D 一斉授業だけでなく,いろいろな学習形態を工夫する
 小学校では英語を知識として学ばせるのではなく,様々な活動を通して英語を体験させることが大切である。したがって活動をするための空間の工夫や,学習形態の工夫が必要になる。教室で机を前にして座って受ける授業だけでなく,机を片付けた教室や特別教室,体育館,時には運動場で伸び伸び体を動かして授業を行うことが考えられるだろう。また,全員が同じことをする一斉授業だけでなく,学年に応じて,個人で,ペアで,グループでなど学習形態も変化させて活動に幅を持たせることが適切である。

手引書より


キーワードその3
小学校英語活動に大切な4つのC


 Sharpeという学者が,「小学校における英語の指導には4つのCが大切である」と言っています。 この4つのC,それぞれを紹介しながら,小学校英語活動における留意点を説明してみましょう。

Communication Culture Context Confidence
コミュニケーション 文化 文脈・状況 自信






Communication
 英語という言語を取り扱うのだから,当然そこにはCommunication Tool(コミュニケーシ ョンの道具)としての英語というものを意識して指導しなければなりません。それでは,どのような点がポイントになるのでしょうか。
@ 分からないから聞く
 会話がCommunicationとして成立するためには,“Information Gap”が存在することが大切です。“Information Gap”とは,二人の間に情報の差があること,すなわち「一方は知っているが,もう一方は知らない」という状況にあることです。したがって,ゲームやクイズでも,「分からないから聞く」というsituationをつくる必要があります。
 例えば,ペンを見せて,“What’s this?”と尋ねるような活動も初めのころは必要ですが,それだけでは飽きてきます。そんなときは,教材提示装置などを使いペンを真上から見せたり,ピントをぼかして見せたりして「何だろう」という気持ちをかきたてて“What’s this?”と尋ねるような工夫をしてください。また,箱の中に入れたものを手触りで当てるような“Black Box Game”のようなものも,“What’s this?”というセンテンスが生きてきます。
 同じように,「あいさつ」という題材を扱う時に,お互いによく知っている友達同士で,“What’s your name?”とか“Where do you live?”などと尋ねあったりしている活動も見られますが,こんなときも有名なスポーツ選手や,テレビアニメの主人公になったつもりであいさつをさせると,相手の名前を知りたいとか,住んでいるところを知りたいという気持ちが高まってきます。

_データ行:_
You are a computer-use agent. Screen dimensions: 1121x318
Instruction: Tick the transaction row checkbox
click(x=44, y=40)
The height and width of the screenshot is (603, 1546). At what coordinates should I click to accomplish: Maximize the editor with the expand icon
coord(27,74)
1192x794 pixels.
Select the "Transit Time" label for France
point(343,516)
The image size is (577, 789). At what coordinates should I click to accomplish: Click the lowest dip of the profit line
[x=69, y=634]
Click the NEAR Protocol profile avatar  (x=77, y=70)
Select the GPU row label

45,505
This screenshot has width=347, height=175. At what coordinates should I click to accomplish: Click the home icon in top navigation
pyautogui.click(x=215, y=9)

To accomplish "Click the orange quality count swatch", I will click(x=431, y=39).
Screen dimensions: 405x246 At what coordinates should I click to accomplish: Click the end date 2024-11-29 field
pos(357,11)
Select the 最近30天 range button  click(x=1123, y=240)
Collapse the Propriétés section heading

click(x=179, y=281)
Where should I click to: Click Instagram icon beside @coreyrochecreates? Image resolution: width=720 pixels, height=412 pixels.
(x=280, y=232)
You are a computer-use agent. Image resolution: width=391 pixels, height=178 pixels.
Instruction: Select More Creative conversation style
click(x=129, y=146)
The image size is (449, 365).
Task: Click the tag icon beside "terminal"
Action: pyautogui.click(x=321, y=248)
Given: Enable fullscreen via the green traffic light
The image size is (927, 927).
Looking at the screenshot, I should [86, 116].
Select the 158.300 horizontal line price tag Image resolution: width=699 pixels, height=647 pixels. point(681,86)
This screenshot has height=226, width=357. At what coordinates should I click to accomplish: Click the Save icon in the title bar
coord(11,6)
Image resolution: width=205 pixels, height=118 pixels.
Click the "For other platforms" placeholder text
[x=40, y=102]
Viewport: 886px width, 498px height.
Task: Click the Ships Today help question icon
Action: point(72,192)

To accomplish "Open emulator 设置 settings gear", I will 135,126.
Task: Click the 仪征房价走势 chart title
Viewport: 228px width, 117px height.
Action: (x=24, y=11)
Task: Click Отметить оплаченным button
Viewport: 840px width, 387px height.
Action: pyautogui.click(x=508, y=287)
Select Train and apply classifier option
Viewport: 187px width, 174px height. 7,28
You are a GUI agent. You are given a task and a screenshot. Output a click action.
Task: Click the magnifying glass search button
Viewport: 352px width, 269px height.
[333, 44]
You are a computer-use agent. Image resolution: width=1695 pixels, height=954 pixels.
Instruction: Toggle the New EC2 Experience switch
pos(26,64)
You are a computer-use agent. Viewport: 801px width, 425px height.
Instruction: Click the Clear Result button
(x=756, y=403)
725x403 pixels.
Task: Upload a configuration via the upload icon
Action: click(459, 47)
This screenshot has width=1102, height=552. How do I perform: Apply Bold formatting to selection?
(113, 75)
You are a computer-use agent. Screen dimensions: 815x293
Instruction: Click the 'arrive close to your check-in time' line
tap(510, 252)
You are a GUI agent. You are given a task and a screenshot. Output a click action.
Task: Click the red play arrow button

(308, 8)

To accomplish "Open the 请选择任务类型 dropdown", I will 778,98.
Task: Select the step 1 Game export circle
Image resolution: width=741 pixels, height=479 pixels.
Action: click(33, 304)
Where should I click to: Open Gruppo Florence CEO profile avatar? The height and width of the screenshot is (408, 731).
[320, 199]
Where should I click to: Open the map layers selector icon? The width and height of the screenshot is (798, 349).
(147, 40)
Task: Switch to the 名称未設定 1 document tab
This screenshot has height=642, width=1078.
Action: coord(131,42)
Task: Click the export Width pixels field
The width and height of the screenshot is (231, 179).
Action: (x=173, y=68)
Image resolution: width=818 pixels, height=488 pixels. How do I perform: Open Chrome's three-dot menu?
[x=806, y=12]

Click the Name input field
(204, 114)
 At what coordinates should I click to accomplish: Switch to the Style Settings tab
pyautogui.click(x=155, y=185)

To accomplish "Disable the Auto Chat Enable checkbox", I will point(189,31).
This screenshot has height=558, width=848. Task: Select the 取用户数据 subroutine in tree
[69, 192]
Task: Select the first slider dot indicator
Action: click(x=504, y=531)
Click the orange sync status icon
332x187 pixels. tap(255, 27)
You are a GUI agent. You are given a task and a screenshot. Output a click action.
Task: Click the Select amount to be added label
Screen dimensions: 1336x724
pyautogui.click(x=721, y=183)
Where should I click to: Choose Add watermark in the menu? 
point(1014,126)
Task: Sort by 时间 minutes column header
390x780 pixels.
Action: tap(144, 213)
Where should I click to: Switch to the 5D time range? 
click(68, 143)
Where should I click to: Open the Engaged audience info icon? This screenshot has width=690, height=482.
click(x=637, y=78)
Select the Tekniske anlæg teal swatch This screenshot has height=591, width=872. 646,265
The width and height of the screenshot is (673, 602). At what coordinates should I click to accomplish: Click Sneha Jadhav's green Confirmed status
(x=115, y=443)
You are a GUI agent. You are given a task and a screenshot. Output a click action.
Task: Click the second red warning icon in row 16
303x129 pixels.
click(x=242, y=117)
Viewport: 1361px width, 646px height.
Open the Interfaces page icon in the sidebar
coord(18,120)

_作業内容:_
a) 小学校英語活動についての抜粋から、「D 一斉授業だけでなく,いろいろな学習形態を工夫する」を含む箇所を起点として「を持たせることが適切である。」までを一字も変えずに書き写してください。
b) 小学校英語活動についての抜粋を、最後に示された文の次から書き継いでください。

_課題別の解答:_
a)
D 一斉授業だけでなく,いろいろな学習形態を工夫する
 小学校では英語を知識として学ばせるのではなく,様々な活動を通して英語を体験させることが大切である。したがって活動をするための空間の工夫や,学習形態の工夫が必要になる。教室で机を前にして座って受ける授業だけでなく,机を片付けた教室や特別教室,体育館,時には運動場で伸び伸び体を動かして授業を行うことが考えられるだろう。また,全員が同じことをする一斉授業だけでなく,学年に応じて,個人で,ペアで,グループでなど学習形態も変化させて活動に幅を持たせることが適切である。

b)
 従来の英語の指導でよく見られたPattern Practiceのようなドリルを多用するのではなく,Communication Activitiesを中心とした活動であることが重要となります。


A 音声中心の指導
 小学校の英語活動では,「聞く」「話す」など音声を中心とした指導になります。言い換えると,アルファベットなどの文字は原則として取り扱わないということです。母国語の習得過程を見ても,「聞く」→「話す」→「読む」→「書く」という順で身に付けています。中学校の英語がスタートした時点でアルファベットが出てくることからも,あるいは,児童の負担を増やさないということからも,小学校段階では英語特有の音声にたっぷりと浸らせることが重要です。
 さらに,「聞く」「話す」という言語活動を比べた場合に,やはり「聞く」ということが重視されるべきでしょう。ある研究結果では,言語習得過程には“Silent Period”(沈黙の期間)と呼ばれるただ聞くだけの段階があるということが明らかになっています。
 英語の指導で,“Repeat after me.”といって,指導者の後に繰り返して発音練習させたり,児童の発話を求めた練習をさせたりする光景がよく見られますが,指導者がoutputを求めるあまりに,子どもがだんだん声を出さなくなるということもよく見られます。指導者の言った英語を繰り返すという行為は英語でOral Imitation(口まね)と言われているとおり,あくまでもまねでしかありません。本当の意味でのoutputは,“Comprehensive Output”(理解のあるアウトプット)と呼ばれており,場面に応じて,学習者が適切で意味のある単語や文を選択し,発話することです。Pattern Practiceのようなドリル的な練習も場面によっては必要ですが,繰り返して発話することが最終的な目的にならないように気を付けたいものです。
 間違っても,発話させることを目的として,英語をカタカナで表したりしてはいけません。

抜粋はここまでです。